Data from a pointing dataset
== == ==

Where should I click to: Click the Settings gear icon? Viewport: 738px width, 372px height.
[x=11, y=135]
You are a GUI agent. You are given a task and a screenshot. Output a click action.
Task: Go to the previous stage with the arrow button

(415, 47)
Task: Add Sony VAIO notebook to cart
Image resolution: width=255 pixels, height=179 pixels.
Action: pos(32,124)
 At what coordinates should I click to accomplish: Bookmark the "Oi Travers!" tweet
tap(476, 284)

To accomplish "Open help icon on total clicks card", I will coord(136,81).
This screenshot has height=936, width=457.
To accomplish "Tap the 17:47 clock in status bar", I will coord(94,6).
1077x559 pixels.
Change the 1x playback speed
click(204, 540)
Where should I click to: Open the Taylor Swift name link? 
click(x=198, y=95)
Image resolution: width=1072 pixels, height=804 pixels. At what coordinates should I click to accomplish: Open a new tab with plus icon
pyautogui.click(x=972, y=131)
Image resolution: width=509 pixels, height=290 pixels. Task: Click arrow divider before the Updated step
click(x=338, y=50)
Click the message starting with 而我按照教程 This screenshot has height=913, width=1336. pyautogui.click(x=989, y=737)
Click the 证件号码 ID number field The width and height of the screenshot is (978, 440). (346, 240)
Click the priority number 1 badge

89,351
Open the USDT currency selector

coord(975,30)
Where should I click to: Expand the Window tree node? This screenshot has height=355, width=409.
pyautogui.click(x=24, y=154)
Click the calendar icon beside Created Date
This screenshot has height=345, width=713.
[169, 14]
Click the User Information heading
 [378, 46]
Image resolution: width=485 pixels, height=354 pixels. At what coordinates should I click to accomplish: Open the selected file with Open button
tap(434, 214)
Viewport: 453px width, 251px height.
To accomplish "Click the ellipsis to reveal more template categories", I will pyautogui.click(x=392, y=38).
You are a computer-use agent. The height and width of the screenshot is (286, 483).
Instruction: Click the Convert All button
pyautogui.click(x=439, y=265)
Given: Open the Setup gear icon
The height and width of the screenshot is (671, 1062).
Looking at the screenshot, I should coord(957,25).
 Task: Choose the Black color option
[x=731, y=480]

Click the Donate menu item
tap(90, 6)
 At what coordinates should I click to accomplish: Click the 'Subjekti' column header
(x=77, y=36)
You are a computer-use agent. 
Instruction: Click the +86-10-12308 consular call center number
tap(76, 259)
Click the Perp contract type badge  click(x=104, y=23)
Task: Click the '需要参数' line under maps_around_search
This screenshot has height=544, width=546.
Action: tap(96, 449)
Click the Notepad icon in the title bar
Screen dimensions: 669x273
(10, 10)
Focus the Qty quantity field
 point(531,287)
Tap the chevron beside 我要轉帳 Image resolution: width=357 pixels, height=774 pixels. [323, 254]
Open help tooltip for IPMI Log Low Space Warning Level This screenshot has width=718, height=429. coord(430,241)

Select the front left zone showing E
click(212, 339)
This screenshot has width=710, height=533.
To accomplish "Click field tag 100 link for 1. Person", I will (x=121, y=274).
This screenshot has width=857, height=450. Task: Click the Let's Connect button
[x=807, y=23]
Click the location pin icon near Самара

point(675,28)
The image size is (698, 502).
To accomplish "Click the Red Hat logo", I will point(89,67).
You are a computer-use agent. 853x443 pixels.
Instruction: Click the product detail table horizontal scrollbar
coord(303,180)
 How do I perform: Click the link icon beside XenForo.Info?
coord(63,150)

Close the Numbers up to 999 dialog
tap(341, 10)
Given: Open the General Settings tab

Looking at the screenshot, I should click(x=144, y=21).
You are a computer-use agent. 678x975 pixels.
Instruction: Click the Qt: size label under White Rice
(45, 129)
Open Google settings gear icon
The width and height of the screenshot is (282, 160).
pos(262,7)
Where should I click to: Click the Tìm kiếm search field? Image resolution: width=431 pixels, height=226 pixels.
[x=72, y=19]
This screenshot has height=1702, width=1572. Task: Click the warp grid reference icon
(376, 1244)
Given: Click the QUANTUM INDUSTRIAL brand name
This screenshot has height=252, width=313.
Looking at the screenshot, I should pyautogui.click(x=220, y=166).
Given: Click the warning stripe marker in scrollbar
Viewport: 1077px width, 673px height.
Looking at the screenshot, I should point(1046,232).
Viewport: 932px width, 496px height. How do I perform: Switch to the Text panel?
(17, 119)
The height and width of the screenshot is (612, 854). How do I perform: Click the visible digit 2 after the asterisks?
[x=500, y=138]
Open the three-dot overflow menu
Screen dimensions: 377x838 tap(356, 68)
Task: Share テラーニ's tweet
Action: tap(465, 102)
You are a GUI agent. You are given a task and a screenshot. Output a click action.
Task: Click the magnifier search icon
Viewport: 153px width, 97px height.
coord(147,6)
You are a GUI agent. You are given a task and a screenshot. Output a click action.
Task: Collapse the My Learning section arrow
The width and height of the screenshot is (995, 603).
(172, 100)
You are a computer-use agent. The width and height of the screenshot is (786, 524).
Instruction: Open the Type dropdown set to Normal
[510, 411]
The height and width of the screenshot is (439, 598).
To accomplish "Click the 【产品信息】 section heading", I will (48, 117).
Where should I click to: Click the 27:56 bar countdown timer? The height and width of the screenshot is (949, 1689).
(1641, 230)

== == ==

The exercise:
Print all of the data above verbatim, reproducing every line without alteration.

Final answer:
Where should I click to: Click the Settings gear icon? Viewport: 738px width, 372px height.
[x=11, y=135]
You are a GUI agent. You are given a task and a screenshot. Output a click action.
Task: Go to the previous stage with the arrow button

(415, 47)
Task: Add Sony VAIO notebook to cart
Image resolution: width=255 pixels, height=179 pixels.
Action: pos(32,124)
 At what coordinates should I click to accomplish: Bookmark the "Oi Travers!" tweet
tap(476, 284)

To accomplish "Open help icon on total clicks card", I will coord(136,81).
This screenshot has height=936, width=457.
To accomplish "Tap the 17:47 clock in status bar", I will coord(94,6).
1077x559 pixels.
Change the 1x playback speed
click(204, 540)
Where should I click to: Open the Taylor Swift name link? 
click(x=198, y=95)
Image resolution: width=1072 pixels, height=804 pixels. At what coordinates should I click to accomplish: Open a new tab with plus icon
pyautogui.click(x=972, y=131)
Image resolution: width=509 pixels, height=290 pixels. Task: Click arrow divider before the Updated step
click(x=338, y=50)
Click the message starting with 而我按照教程 This screenshot has height=913, width=1336. pyautogui.click(x=989, y=737)
Click the 证件号码 ID number field The width and height of the screenshot is (978, 440). (346, 240)
Click the priority number 1 badge

89,351
Open the USDT currency selector

coord(975,30)
Where should I click to: Expand the Window tree node? This screenshot has height=355, width=409.
pyautogui.click(x=24, y=154)
Click the calendar icon beside Created Date
This screenshot has height=345, width=713.
[169, 14]
Click the User Information heading
 [378, 46]
Image resolution: width=485 pixels, height=354 pixels. At what coordinates should I click to accomplish: Open the selected file with Open button
tap(434, 214)
Viewport: 453px width, 251px height.
To accomplish "Click the ellipsis to reveal more template categories", I will pyautogui.click(x=392, y=38).
You are a computer-use agent. The height and width of the screenshot is (286, 483).
Instruction: Click the Convert All button
pyautogui.click(x=439, y=265)
Given: Open the Setup gear icon
The height and width of the screenshot is (671, 1062).
Looking at the screenshot, I should coord(957,25).
 Task: Choose the Black color option
[x=731, y=480]

Click the Donate menu item
tap(90, 6)
 At what coordinates should I click to accomplish: Click the 'Subjekti' column header
(x=77, y=36)
You are a computer-use agent. 
Instruction: Click the +86-10-12308 consular call center number
tap(76, 259)
Click the Perp contract type badge  click(x=104, y=23)
Task: Click the '需要参数' line under maps_around_search
This screenshot has height=544, width=546.
Action: tap(96, 449)
Click the Notepad icon in the title bar
Screen dimensions: 669x273
(10, 10)
Focus the Qty quantity field
 point(531,287)
Tap the chevron beside 我要轉帳 Image resolution: width=357 pixels, height=774 pixels. [323, 254]
Open help tooltip for IPMI Log Low Space Warning Level This screenshot has width=718, height=429. coord(430,241)

Select the front left zone showing E
click(212, 339)
This screenshot has width=710, height=533.
To accomplish "Click field tag 100 link for 1. Person", I will (x=121, y=274).
This screenshot has width=857, height=450. Task: Click the Let's Connect button
[x=807, y=23]
Click the location pin icon near Самара

point(675,28)
The image size is (698, 502).
To accomplish "Click the Red Hat logo", I will point(89,67).
You are a computer-use agent. 853x443 pixels.
Instruction: Click the product detail table horizontal scrollbar
coord(303,180)
 How do I perform: Click the link icon beside XenForo.Info?
coord(63,150)

Close the Numbers up to 999 dialog
tap(341, 10)
Given: Open the General Settings tab

Looking at the screenshot, I should click(x=144, y=21).
You are a computer-use agent. 678x975 pixels.
Instruction: Click the Qt: size label under White Rice
(45, 129)
Open Google settings gear icon
The width and height of the screenshot is (282, 160).
pos(262,7)
Where should I click to: Click the Tìm kiếm search field? Image resolution: width=431 pixels, height=226 pixels.
[x=72, y=19]
This screenshot has height=1702, width=1572. Task: Click the warp grid reference icon
(376, 1244)
Given: Click the QUANTUM INDUSTRIAL brand name
This screenshot has height=252, width=313.
Looking at the screenshot, I should pyautogui.click(x=220, y=166).
Given: Click the warning stripe marker in scrollbar
Viewport: 1077px width, 673px height.
Looking at the screenshot, I should point(1046,232).
Viewport: 932px width, 496px height. How do I perform: Switch to the Text panel?
(17, 119)
The height and width of the screenshot is (612, 854). How do I perform: Click the visible digit 2 after the asterisks?
[x=500, y=138]
Open the three-dot overflow menu
Screen dimensions: 377x838 tap(356, 68)
Task: Share テラーニ's tweet
Action: tap(465, 102)
You are a GUI agent. You are given a task and a screenshot. Output a click action.
Task: Click the magnifier search icon
Viewport: 153px width, 97px height.
coord(147,6)
You are a GUI agent. You are given a task and a screenshot. Output a click action.
Task: Collapse the My Learning section arrow
The width and height of the screenshot is (995, 603).
(172, 100)
You are a computer-use agent. The width and height of the screenshot is (786, 524).
Instruction: Open the Type dropdown set to Normal
[510, 411]
The height and width of the screenshot is (439, 598).
To accomplish "Click the 【产品信息】 section heading", I will (48, 117).
Where should I click to: Click the 27:56 bar countdown timer? The height and width of the screenshot is (949, 1689).
(1641, 230)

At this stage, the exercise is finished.